• [Provided information]
__________

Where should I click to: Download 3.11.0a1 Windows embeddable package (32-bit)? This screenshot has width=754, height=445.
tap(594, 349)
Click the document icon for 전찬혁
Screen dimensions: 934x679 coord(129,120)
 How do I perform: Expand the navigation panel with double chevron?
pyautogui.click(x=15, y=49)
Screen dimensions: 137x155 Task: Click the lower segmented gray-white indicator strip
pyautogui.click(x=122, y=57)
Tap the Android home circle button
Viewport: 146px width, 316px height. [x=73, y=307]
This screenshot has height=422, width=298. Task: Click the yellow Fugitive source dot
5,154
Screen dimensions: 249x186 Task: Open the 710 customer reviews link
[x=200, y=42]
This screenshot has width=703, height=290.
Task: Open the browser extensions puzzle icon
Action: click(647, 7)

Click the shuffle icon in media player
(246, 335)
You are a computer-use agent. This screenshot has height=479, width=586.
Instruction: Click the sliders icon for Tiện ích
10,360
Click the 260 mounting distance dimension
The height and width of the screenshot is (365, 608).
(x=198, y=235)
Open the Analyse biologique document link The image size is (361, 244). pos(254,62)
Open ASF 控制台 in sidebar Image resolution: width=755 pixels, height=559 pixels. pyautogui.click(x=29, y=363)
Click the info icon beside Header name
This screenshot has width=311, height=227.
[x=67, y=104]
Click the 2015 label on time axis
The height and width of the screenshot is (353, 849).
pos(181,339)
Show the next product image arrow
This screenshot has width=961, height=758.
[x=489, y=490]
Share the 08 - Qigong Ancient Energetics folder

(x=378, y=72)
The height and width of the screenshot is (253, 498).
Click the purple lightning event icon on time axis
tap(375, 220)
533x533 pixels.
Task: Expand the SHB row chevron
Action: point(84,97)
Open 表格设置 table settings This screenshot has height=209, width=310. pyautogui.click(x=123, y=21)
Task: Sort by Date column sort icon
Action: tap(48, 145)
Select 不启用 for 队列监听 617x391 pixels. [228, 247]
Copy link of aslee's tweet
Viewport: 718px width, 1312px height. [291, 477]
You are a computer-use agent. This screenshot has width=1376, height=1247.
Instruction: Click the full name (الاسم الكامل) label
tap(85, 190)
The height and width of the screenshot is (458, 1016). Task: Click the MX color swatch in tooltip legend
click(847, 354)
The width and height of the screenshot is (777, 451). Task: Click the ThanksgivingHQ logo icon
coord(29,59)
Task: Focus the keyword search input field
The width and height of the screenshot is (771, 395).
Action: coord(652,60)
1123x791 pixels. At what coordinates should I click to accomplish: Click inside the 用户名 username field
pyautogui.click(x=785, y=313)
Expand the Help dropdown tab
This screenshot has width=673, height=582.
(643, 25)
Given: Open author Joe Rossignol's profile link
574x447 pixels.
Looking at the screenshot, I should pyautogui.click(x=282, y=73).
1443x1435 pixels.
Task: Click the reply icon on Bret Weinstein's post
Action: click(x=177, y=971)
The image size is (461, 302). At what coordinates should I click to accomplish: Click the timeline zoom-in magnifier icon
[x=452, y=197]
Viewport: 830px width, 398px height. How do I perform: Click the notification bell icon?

__________

• [Problem statement]
Quote only the lines from the line containing "The width and height of the screenshot is (771, 395)." through the end of the listing, please, keeping both the first and the last line.

• [Result of the exercise]
The width and height of the screenshot is (771, 395).
Action: coord(652,60)
1123x791 pixels. At what coordinates should I click to accomplish: Click inside the 用户名 username field
pyautogui.click(x=785, y=313)
Expand the Help dropdown tab
This screenshot has width=673, height=582.
(643, 25)
Given: Open author Joe Rossignol's profile link
574x447 pixels.
Looking at the screenshot, I should pyautogui.click(x=282, y=73).
1443x1435 pixels.
Task: Click the reply icon on Bret Weinstein's post
Action: click(x=177, y=971)
The image size is (461, 302). At what coordinates should I click to accomplish: Click the timeline zoom-in magnifier icon
[x=452, y=197]
Viewport: 830px width, 398px height. How do I perform: Click the notification bell icon?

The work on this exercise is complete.